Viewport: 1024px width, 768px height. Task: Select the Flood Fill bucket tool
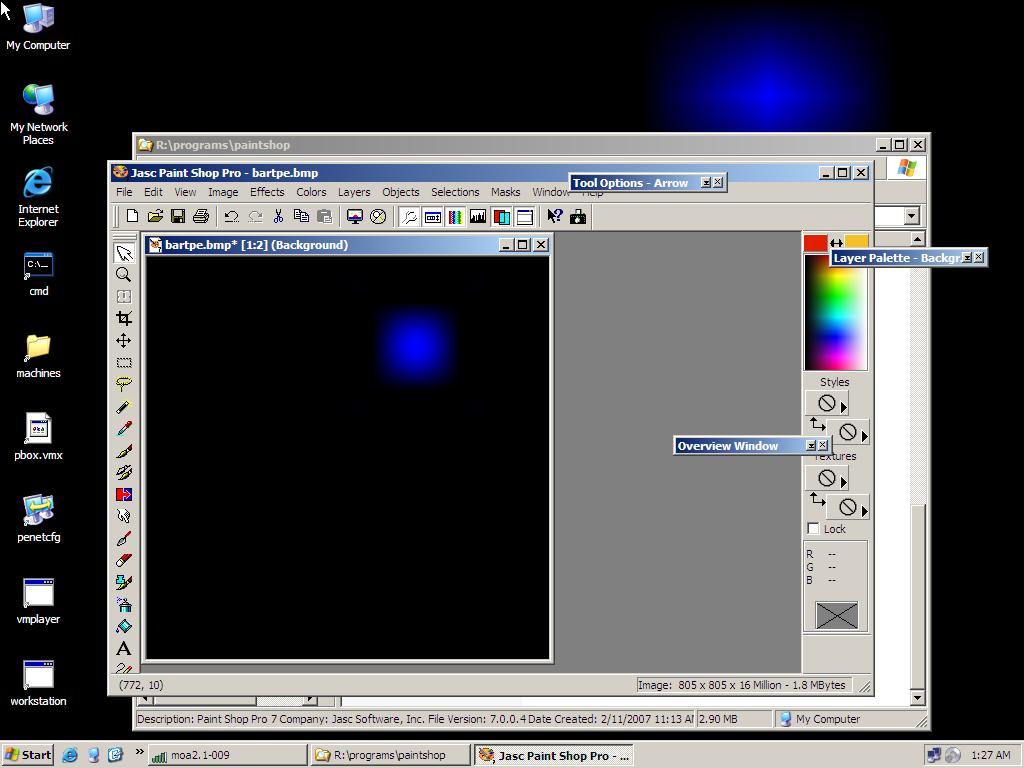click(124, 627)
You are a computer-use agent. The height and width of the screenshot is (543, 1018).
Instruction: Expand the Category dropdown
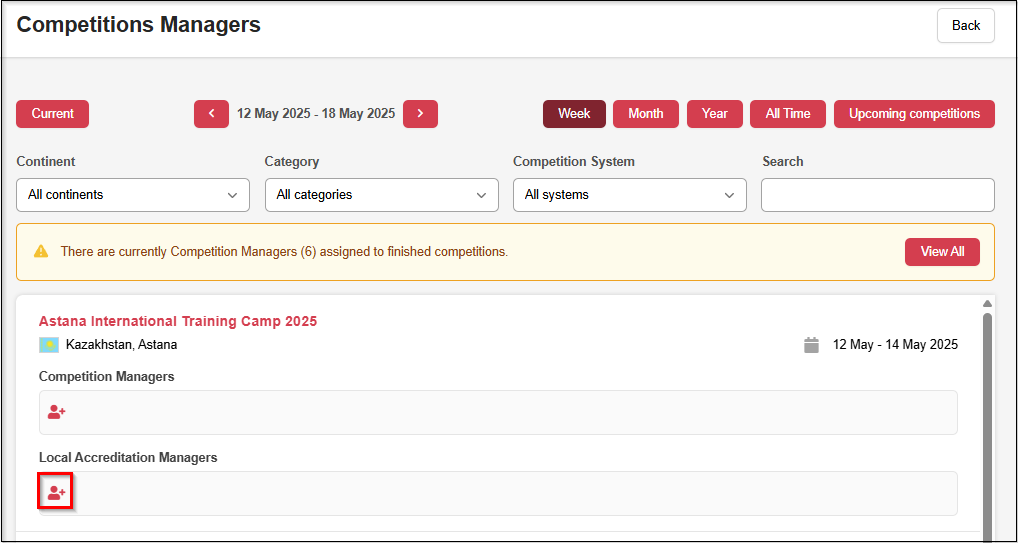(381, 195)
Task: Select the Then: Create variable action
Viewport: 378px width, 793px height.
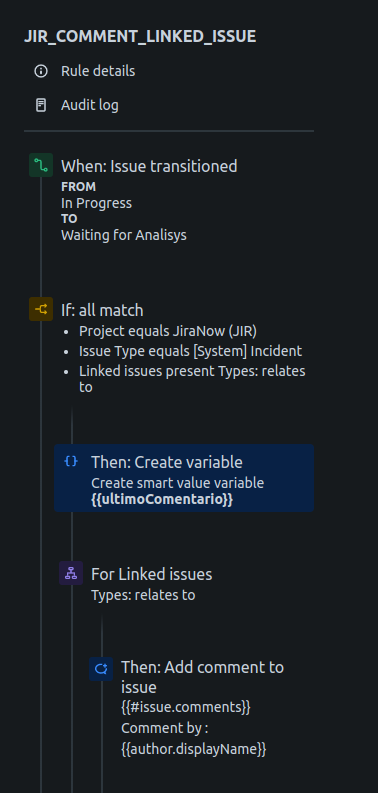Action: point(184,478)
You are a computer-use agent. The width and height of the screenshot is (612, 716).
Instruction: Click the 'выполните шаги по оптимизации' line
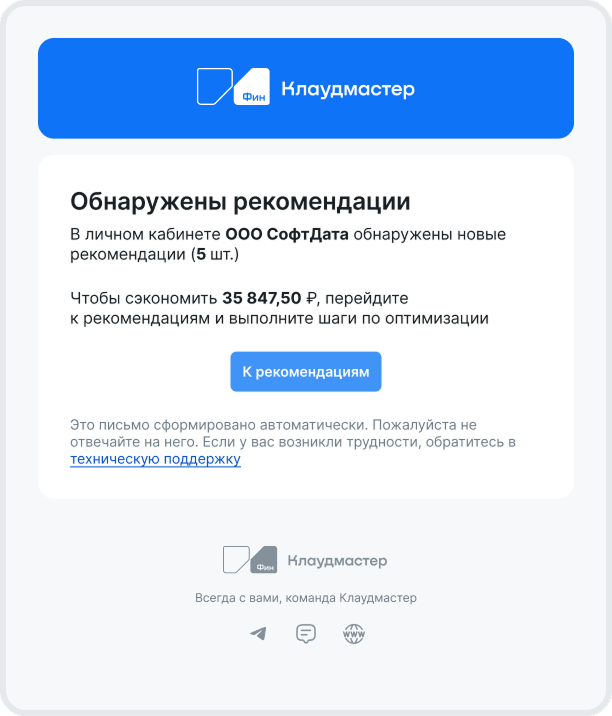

§ **What to work on**:
Rewrite the stretch from the line containing "Task: Select the Then: Create variable action" through the end of the entries above, swapping "Viewport" for "Screen size" and keeping everything else the same. Leave the pictures out.

§ **Answer to the task**:
Task: Select the Then: Create variable action
Screen size: 378px width, 793px height.
Action: point(184,478)
You are a computer-use agent. The width and height of the screenshot is (612, 716).
Instruction: Click the 'выполните шаги по оптимизации' line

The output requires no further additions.